Norton warns of A$28m half-year loss
PERTH (miningweekly.com) - Gold miner Norton Gold Fields on Thursday warned shareholders it would report a net loss after tax of A$28-million for the six months to December.
The miner said the loss was largely attributable to an A$11-million write-down of its stockpiles and a A$7-million once-off expense relating to a change of control and the repayment of the higher interest-bearing loan from Merrill Lynch.
The net loss was also attributed to operational factors, including reduced throughput and production.
MD and CEO Dianmin Chen said on Thursday that, with the initiatives taken over the past six months to secure lower-cost financing to fund capital projects previously announced, Norton’s operational results were expected to improve in 2013.
Meanwhile, the miner on Thursday also reported that gold shipments for the three months to December reached 34 101 oz, compared with the 36 072 oz shipped in the previous quarter, while gold production for the six months to December reached 70 173 oz.

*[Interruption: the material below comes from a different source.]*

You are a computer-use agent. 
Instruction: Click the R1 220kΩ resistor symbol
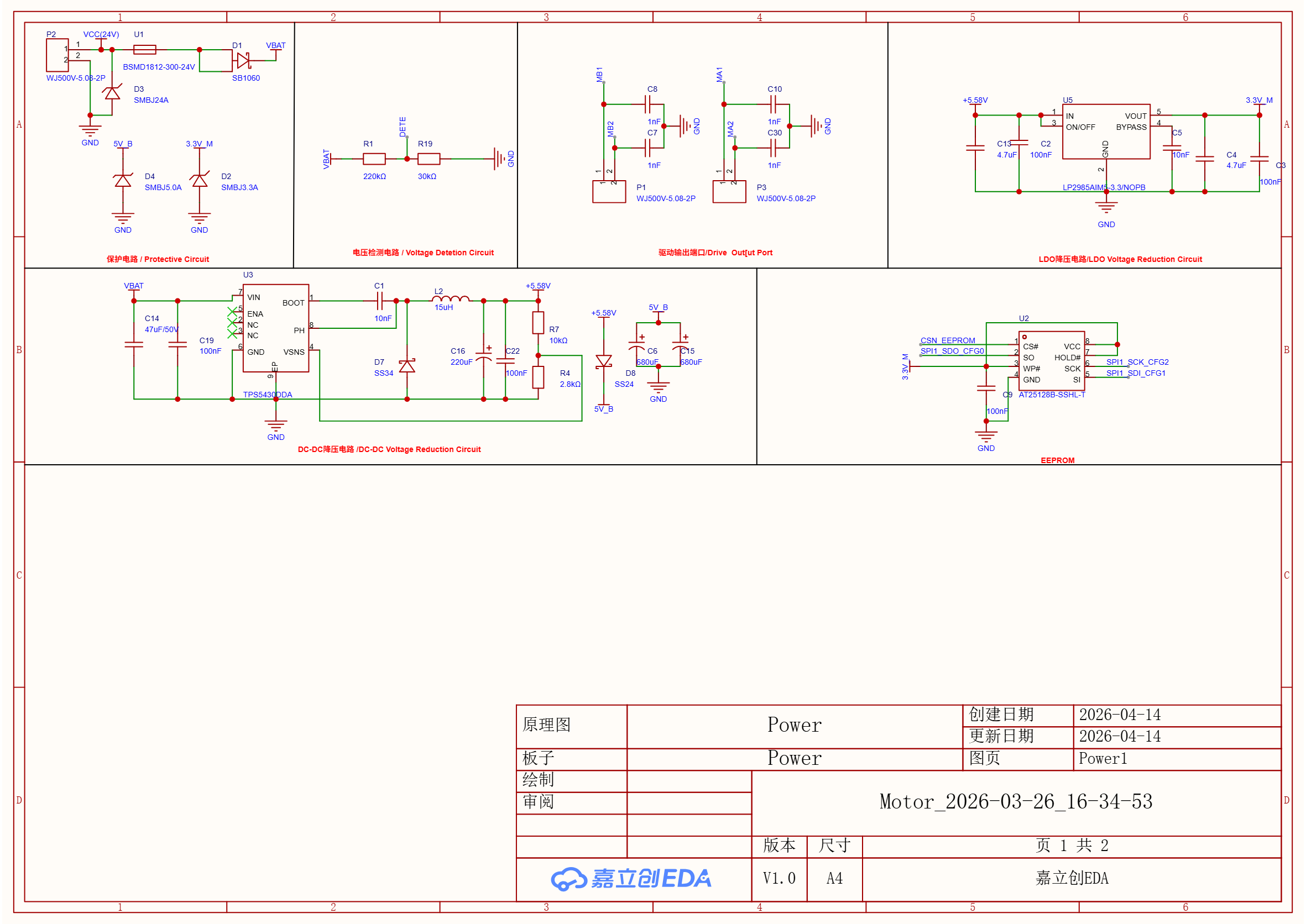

Operations for the quarter focused on Stage 4 ore production at the baseload Navajo Chief opencut mine, as well as the Green Gums, Violet and Catherwood opencut mines.
First ore from the two new opencut mines – Green Gums and Violet – was mined in November and December respectively, with the projects being delayed after government approvals took longer than anticipated.
Mining also started under the right-to-mine agreement at the Catherwood opencut mine.
Processing at the Paddington mill was down to 800 000 t during the quarter under review, compared with the 848 000 t processed in the preceding three months, as several shutdowns were carried out in October and November to monitor and carry out temporary repairs after a routine inspection identified metal fatigue cracks in the ball mill feed end trunnion.